Line by line, give the data again exactly as it appears.

[Pixel coordinate grounding data]
══════

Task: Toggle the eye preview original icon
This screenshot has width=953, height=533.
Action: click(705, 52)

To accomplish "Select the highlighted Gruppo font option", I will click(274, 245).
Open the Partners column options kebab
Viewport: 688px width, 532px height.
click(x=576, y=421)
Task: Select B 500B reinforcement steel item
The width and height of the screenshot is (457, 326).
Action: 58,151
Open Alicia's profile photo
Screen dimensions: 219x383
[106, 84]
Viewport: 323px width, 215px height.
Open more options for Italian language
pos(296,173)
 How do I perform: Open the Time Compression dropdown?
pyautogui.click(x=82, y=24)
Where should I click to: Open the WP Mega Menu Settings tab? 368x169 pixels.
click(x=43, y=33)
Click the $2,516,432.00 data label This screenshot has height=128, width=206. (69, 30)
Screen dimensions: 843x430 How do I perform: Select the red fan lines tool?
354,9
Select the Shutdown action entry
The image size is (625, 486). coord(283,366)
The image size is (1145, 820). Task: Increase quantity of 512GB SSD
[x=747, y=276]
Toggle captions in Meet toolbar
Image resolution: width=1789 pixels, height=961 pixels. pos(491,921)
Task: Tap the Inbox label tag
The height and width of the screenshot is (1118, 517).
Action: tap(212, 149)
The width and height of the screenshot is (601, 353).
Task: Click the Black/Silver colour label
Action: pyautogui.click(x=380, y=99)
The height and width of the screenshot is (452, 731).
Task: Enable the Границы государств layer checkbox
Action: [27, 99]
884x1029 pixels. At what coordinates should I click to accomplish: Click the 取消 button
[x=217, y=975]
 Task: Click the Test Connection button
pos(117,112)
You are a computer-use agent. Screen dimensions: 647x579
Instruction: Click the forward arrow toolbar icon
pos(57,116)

══════

Expected output:
Task: Toggle the eye preview original icon
This screenshot has width=953, height=533.
Action: click(705, 52)

To accomplish "Select the highlighted Gruppo font option", I will click(274, 245).
Open the Partners column options kebab
Viewport: 688px width, 532px height.
click(x=576, y=421)
Task: Select B 500B reinforcement steel item
The width and height of the screenshot is (457, 326).
Action: 58,151
Open Alicia's profile photo
Screen dimensions: 219x383
[106, 84]
Viewport: 323px width, 215px height.
Open more options for Italian language
pos(296,173)
 How do I perform: Open the Time Compression dropdown?
pyautogui.click(x=82, y=24)
Where should I click to: Open the WP Mega Menu Settings tab? 368x169 pixels.
click(x=43, y=33)
Click the $2,516,432.00 data label This screenshot has height=128, width=206. (69, 30)
Screen dimensions: 843x430 How do I perform: Select the red fan lines tool?
354,9
Select the Shutdown action entry
The image size is (625, 486). coord(283,366)
The image size is (1145, 820). Task: Increase quantity of 512GB SSD
[x=747, y=276]
Toggle captions in Meet toolbar
Image resolution: width=1789 pixels, height=961 pixels. pos(491,921)
Task: Tap the Inbox label tag
The height and width of the screenshot is (1118, 517).
Action: tap(212, 149)
The width and height of the screenshot is (601, 353).
Task: Click the Black/Silver colour label
Action: pyautogui.click(x=380, y=99)
The height and width of the screenshot is (452, 731).
Task: Enable the Границы государств layer checkbox
Action: [27, 99]
884x1029 pixels. At what coordinates should I click to accomplish: Click the 取消 button
[x=217, y=975]
 Task: Click the Test Connection button
pos(117,112)
You are a computer-use agent. Screen dimensions: 647x579
Instruction: Click the forward arrow toolbar icon
pos(57,116)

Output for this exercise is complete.